Moitessier. La longue route

L’homme-robot téléguidé pullulera sur la Terre, et ensuite notre planète s’en débarrassera comme on se débarrasse de la vermine. Il restera quelques lamas au Tibet, quelques rescapés sur les montagnes et sur la mer, peut-être. Et tout le cycle sera à recommencer, le Monstre aura gagné, l’humanité aura perdu. A moins que nous ne comprenions à temps où se trouve notre dernière chance, la dernière porte encore entrouverte en notre époque d’engins nucléaires et de pourriture généralisée, corps et âme.
Je songe au jour où un pays du monde moderne aura pour président un hippy avec des ministres va-nu-pieds. Je demanderai tout de suite ma naturalisation. Le Christ et les apôtres étaient des va-nu-pieds, ça les a sûrement aidés à faire des miracles.
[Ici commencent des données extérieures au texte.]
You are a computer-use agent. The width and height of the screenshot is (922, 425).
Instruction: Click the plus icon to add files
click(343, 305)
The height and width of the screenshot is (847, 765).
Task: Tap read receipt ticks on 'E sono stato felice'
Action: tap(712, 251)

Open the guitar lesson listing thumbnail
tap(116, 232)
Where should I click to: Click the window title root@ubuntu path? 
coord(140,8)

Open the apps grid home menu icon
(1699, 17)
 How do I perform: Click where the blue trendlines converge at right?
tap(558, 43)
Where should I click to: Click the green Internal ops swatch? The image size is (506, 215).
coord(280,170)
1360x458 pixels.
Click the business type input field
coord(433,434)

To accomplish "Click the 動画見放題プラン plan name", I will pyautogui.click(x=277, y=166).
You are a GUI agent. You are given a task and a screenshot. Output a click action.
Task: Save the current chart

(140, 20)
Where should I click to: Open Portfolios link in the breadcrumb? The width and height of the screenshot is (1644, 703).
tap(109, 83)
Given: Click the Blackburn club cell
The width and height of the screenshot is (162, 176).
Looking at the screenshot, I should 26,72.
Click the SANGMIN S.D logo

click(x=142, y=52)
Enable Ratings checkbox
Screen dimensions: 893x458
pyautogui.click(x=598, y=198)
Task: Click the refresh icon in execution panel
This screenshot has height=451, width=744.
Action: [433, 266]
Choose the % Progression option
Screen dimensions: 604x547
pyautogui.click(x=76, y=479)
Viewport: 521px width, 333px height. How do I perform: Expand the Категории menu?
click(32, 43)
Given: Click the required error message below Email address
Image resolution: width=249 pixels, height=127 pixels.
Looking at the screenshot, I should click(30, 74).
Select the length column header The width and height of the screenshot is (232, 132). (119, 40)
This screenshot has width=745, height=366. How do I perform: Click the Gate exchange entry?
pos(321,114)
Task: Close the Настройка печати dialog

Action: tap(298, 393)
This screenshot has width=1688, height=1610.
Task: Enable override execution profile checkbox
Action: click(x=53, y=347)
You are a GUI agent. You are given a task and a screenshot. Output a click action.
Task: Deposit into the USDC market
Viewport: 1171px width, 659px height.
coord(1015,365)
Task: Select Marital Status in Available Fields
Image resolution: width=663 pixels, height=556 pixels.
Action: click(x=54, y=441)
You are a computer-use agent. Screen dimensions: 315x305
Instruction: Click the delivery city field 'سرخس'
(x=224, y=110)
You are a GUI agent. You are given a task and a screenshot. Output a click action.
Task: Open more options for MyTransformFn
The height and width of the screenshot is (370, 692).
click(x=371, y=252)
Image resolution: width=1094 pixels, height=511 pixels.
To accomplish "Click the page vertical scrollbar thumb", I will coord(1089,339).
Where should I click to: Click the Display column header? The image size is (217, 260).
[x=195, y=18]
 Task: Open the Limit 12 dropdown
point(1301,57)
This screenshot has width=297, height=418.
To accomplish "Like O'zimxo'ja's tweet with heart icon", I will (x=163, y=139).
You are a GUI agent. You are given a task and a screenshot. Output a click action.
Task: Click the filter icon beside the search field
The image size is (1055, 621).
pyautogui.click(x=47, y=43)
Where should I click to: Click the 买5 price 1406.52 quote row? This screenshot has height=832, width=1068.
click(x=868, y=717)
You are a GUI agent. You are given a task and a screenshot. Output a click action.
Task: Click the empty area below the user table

C’étaient aussi des hippies, ainsi que Bouddha, ainsi que tous les saints.
Les fabricants d’automobiles et les marchands de canons parleraient d’atteinte à la Liberté et aux Droits les plus sacrés de l’Homme en entendant notre hymne… mais notre terre retrouverait son visage et les hommes avec. Les hommes, sans majuscule.
On ne récolterait pas les médailles d’or aux jeux Olympiques, mais les surhommes aux médailles d’or écouteraient notre hymne. Et ils demanderaient leur naturalisation pour ne plus être des surhommes. Alors les fabricants d’automobiles, de pétrole, d’avions super géants, de bombes, de généraux et de Tout-le-Reste sentiraient peu à peu que le tournant est enfin pris, que les hommes guidés par le cœur et l’instinct, c’est mille fois plus vrai que tous les trucs tordus de la Finance et de la Politique.
Le Monstre s’est arrangé pour qu’on accuse les hippies de beaucoup de crimes. Leur crime est de sentir profondément que l’Argent n’est pas le but suprême de l’existence. C’est leur refus d’être les complices d’une société où tous les coups sont permis pourvu qu’ils soient légaux. C’est de n’être pas d’accord avec les destructions physique et spirituelle de la course au Progrès. Et c’est une grande espérance pour tous, de voir que tant le comprennent.